● What is required:
Find every line below with the string "will" and pick it out.

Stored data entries
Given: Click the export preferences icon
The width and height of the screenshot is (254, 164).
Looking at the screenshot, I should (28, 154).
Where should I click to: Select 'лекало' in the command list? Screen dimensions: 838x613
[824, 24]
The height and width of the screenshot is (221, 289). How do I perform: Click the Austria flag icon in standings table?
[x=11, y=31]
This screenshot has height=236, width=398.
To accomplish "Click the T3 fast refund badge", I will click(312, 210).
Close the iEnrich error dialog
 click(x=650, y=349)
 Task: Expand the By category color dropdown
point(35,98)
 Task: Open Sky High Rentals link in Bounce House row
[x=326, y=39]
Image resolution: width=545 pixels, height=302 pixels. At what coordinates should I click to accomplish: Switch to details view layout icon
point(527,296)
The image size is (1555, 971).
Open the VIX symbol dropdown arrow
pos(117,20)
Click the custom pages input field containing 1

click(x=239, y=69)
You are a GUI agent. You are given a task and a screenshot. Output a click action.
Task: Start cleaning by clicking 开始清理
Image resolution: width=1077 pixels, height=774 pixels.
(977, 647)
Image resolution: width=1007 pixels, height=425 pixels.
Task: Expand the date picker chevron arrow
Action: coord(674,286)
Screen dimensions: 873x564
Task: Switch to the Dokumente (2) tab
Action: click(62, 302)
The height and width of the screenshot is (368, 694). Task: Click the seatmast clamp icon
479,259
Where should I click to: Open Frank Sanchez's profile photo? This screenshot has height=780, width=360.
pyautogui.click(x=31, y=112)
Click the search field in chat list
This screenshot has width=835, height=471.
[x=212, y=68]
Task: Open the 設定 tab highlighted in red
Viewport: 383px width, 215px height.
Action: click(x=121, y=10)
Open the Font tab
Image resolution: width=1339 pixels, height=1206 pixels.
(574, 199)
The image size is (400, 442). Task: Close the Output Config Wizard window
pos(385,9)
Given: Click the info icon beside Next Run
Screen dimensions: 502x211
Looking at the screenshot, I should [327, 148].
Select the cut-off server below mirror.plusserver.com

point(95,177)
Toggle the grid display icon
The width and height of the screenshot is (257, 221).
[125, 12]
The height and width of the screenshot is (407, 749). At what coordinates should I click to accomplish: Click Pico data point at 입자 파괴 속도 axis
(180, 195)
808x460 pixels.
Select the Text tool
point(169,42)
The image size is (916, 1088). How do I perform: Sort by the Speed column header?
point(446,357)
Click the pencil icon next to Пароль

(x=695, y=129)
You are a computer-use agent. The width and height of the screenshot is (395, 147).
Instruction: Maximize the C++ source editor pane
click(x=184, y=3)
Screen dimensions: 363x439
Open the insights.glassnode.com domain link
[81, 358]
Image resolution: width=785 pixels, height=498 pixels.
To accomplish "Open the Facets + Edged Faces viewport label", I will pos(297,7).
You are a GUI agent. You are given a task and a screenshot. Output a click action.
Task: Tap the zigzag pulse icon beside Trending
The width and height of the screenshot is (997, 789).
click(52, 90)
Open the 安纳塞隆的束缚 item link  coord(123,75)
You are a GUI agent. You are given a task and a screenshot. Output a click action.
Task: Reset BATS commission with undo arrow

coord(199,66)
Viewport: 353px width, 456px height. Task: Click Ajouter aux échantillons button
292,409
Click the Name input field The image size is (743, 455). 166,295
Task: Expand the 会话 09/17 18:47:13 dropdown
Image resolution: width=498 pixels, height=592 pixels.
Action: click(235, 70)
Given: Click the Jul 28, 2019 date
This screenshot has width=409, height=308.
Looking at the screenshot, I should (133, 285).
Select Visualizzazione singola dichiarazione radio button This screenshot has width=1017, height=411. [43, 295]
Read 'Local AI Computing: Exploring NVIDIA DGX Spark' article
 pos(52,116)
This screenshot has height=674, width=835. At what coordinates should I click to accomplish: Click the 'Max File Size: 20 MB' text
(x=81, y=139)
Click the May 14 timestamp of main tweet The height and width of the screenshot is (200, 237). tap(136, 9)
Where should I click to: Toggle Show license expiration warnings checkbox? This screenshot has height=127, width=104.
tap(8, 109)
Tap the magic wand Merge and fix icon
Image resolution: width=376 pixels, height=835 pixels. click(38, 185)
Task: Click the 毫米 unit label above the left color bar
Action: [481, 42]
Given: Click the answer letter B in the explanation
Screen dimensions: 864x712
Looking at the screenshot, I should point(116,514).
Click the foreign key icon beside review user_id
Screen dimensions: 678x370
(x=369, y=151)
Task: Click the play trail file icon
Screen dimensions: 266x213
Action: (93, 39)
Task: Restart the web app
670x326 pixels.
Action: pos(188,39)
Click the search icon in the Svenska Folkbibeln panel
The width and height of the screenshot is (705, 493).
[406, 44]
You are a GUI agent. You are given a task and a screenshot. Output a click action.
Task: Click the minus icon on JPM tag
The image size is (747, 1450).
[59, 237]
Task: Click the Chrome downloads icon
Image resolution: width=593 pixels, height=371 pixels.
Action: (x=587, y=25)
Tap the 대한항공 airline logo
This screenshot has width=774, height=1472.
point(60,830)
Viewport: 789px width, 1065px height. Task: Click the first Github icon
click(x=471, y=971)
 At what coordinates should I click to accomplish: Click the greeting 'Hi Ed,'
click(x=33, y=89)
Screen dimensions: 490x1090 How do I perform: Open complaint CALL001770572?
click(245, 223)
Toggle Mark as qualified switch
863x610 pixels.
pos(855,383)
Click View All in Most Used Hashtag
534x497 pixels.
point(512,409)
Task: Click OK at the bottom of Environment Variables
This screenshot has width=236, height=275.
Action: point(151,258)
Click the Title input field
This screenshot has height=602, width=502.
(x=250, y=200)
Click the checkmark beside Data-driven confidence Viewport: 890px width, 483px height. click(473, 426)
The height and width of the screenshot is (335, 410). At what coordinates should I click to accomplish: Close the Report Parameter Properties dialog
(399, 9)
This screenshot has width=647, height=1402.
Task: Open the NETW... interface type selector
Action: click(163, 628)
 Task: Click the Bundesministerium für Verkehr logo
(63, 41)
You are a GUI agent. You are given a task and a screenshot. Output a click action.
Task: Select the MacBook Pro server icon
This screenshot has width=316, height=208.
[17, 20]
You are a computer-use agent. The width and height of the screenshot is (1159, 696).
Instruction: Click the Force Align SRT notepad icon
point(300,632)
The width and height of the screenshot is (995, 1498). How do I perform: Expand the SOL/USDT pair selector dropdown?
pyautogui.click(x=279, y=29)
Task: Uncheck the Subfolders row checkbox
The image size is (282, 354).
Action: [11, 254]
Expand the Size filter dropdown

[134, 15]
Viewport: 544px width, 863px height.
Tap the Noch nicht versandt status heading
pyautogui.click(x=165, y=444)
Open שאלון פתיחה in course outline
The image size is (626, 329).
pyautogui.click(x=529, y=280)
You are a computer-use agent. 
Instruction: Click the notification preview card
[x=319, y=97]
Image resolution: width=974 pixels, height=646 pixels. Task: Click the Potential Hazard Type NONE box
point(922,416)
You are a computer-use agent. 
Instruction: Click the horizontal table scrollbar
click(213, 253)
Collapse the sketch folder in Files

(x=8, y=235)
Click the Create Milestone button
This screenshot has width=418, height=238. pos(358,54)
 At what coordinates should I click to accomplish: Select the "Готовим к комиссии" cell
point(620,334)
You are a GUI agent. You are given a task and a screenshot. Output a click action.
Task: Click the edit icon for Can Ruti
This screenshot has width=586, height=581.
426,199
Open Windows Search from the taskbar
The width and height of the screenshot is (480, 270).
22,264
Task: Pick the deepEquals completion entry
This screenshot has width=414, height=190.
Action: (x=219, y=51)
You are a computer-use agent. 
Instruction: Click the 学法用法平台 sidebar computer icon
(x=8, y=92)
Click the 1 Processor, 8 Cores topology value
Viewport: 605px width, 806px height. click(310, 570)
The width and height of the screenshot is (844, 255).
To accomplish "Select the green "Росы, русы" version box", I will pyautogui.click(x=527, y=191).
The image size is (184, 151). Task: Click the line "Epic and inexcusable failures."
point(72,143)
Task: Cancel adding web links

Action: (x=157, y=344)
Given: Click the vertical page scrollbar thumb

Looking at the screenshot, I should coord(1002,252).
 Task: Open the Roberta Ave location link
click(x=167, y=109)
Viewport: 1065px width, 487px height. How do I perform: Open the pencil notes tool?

● Exercise result:
To accomplish "Click the T3 fast refund badge", I will click(312, 210).
To accomplish "Open the Facets + Edged Faces viewport label", I will pos(297,7).
To accomplish "Select the green "Росы, русы" version box", I will pyautogui.click(x=527, y=191).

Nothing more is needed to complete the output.